Hipócrates pertenece a esa esfera de las películas que parecen haberse hecho solas, que como se sabe son las más difíciles de hacer. Su propuesta es una inmersión a pulmón libre en el sistema sanguíneo de un hospital, de la mano de Benjamin (Vincent Lacoste). Se trata de un joven médico de futuro prometedor que, durante su etapa como residente, va a ir comprobando que la teoría y la práctica solo se definen y cobran sentido en la confrontación. La réplica y el punto de apoyo se los dará a Benjamín el argelino Abdel (Reda Kateb), facultativo extranjero, con experiencia en la mochila, que debe pasar el MIR para que se le autorice a ejercer en Francia.
Antes de verla podemos pensar que Hipócrates zarpa coartada ya desde el título, en su mención al juramento al que muchos profesionales de la medicina se someten para encarrilar el desempeño de su labor. Pero, en cuanto la película empieza, se alía con el entredicho y pone en juego un tira y afloja entre faltas y deberes y autoridad y sentido común que van a modularla como ilustración viva y palpitante de una profesión cercana al sacerdocio.

◆ Tarea 1
Responde con datos del fragmento:
(a) ¿Qué actor hace el papel de Benjamin?
(b) ¿Qué tiene que aprobar Abdel para poder trabajar como médico en Francia?
(c) ¿A qué hace referencia el título de la película?
◆ Tarea 2
Indica si cada frase coincide con el fragmento y cita las palabras que lo deciden:
(a) Benjamin es un médico joven que está haciendo la residencia.
(b) Abdel es un médico sin experiencia.
(c) La película presenta la medicina como una profesión parecida al sacerdocio.

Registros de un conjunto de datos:
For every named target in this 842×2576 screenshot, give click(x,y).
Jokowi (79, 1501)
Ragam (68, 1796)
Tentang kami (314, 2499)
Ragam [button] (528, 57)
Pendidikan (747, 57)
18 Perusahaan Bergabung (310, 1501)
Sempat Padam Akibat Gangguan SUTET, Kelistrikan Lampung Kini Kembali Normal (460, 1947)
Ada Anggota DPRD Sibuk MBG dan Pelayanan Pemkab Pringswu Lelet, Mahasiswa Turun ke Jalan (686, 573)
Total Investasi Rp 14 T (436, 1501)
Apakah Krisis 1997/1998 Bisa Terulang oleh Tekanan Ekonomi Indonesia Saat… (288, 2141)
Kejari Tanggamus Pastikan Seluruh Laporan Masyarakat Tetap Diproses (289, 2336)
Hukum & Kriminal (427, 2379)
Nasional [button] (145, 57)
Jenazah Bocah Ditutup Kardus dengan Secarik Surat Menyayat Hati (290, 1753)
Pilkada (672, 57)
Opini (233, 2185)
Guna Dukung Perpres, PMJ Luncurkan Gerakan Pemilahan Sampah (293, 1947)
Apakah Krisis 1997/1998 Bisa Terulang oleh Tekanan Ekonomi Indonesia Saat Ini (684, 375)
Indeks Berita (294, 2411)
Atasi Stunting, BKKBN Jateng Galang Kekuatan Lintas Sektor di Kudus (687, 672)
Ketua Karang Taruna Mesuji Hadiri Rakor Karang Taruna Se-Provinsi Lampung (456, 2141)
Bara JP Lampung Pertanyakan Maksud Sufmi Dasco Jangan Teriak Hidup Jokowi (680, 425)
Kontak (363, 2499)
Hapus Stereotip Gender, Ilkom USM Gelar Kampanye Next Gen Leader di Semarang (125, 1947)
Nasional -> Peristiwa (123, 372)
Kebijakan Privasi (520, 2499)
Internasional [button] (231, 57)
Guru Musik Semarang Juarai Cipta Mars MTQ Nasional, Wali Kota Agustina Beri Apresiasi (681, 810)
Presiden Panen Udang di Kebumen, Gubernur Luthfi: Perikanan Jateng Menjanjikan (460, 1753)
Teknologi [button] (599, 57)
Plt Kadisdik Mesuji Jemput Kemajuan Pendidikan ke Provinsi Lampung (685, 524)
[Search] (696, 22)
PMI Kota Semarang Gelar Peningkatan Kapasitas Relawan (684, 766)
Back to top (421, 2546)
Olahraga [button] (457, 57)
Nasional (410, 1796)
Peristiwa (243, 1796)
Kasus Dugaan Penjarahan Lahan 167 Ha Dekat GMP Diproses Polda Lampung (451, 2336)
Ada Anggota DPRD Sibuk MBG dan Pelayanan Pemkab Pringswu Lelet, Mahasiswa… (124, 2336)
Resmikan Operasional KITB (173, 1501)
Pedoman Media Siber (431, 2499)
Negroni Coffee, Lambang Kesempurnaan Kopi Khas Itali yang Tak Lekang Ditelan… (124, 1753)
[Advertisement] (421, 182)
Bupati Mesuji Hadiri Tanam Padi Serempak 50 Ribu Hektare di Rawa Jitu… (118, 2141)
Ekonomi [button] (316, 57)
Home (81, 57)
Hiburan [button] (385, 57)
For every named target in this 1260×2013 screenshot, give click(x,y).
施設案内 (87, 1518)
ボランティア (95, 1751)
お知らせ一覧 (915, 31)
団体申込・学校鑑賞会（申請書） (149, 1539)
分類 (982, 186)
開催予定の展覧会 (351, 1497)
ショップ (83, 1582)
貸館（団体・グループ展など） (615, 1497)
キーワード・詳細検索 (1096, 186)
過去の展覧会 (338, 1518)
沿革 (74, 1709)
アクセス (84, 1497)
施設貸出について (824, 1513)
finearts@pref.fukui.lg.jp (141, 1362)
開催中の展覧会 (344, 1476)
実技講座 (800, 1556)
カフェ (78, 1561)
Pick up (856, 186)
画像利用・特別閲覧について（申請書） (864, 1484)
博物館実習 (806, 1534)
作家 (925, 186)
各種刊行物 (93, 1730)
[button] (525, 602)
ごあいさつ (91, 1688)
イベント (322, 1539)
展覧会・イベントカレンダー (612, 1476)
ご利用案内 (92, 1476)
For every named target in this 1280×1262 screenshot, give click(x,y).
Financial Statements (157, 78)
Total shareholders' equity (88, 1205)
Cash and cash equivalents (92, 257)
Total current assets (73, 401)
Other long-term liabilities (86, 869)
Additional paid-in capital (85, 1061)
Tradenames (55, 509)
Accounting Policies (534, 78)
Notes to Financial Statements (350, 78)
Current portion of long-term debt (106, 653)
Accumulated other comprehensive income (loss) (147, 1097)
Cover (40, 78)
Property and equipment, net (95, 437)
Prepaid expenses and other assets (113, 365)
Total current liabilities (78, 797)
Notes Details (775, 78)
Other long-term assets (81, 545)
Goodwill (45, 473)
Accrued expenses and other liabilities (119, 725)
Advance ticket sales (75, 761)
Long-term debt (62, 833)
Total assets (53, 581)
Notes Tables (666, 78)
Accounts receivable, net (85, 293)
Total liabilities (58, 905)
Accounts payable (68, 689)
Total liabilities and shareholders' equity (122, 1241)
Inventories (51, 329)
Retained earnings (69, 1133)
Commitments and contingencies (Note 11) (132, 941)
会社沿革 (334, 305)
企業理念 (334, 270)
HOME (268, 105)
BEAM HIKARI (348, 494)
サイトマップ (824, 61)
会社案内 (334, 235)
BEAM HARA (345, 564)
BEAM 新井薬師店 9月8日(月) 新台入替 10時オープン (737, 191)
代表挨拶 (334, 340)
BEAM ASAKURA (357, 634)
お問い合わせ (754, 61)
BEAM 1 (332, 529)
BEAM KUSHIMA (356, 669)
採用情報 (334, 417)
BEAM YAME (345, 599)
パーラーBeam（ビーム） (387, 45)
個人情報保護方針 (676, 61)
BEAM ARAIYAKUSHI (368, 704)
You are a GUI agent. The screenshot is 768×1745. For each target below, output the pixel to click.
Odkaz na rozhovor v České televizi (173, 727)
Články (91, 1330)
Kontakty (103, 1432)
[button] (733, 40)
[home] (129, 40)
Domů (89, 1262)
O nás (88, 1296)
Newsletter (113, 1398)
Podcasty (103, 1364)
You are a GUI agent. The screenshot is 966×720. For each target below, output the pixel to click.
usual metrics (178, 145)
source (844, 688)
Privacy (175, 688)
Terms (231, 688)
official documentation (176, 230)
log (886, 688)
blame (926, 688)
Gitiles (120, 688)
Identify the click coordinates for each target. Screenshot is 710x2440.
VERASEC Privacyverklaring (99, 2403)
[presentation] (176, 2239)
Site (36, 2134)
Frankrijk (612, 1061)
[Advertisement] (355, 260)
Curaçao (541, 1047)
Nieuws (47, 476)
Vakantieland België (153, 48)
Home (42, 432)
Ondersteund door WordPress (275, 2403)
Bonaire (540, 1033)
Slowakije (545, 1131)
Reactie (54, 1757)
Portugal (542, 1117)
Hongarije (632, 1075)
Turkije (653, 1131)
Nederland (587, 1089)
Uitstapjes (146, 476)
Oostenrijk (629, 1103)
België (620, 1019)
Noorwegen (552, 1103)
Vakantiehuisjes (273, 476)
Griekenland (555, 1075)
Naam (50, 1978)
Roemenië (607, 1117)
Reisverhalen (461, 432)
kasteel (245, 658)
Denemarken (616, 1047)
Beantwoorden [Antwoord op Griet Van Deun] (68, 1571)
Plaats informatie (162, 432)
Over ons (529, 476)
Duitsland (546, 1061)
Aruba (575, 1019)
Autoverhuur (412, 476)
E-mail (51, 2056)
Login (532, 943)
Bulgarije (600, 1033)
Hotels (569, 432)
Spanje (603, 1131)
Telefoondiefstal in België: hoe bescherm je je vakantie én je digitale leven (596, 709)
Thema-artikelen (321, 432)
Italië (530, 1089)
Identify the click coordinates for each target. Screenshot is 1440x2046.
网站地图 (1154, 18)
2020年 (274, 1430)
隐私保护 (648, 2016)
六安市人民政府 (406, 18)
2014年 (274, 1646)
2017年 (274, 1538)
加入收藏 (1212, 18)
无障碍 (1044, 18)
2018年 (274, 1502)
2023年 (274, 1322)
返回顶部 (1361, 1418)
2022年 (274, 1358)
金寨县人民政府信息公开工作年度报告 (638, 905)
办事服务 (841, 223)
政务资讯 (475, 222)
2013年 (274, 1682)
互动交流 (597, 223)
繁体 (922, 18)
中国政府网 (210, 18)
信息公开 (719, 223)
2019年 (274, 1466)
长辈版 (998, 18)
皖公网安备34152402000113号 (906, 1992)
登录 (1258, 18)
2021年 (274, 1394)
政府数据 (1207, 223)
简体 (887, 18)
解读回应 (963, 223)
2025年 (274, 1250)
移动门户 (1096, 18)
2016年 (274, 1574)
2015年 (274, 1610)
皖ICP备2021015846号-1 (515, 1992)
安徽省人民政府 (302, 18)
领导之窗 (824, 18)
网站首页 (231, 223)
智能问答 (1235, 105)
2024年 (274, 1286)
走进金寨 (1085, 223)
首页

◆ Respuesta 1
(a) Vincent Lacoste.
(b) El MIR.
(c) Al juramento al que muchos profesionales de la medicina se someten para encarrilar el desempeño de su labor.

◆ Respuesta 2
(a) Sí: "Se trata de un joven médico de futuro prometedor que, durante su etapa como residente".
(b) No: "facultativo extranjero, con experiencia en la mochila".
(c) Sí: "ilustración viva y palpitante de una profesión cercana al sacerdocio".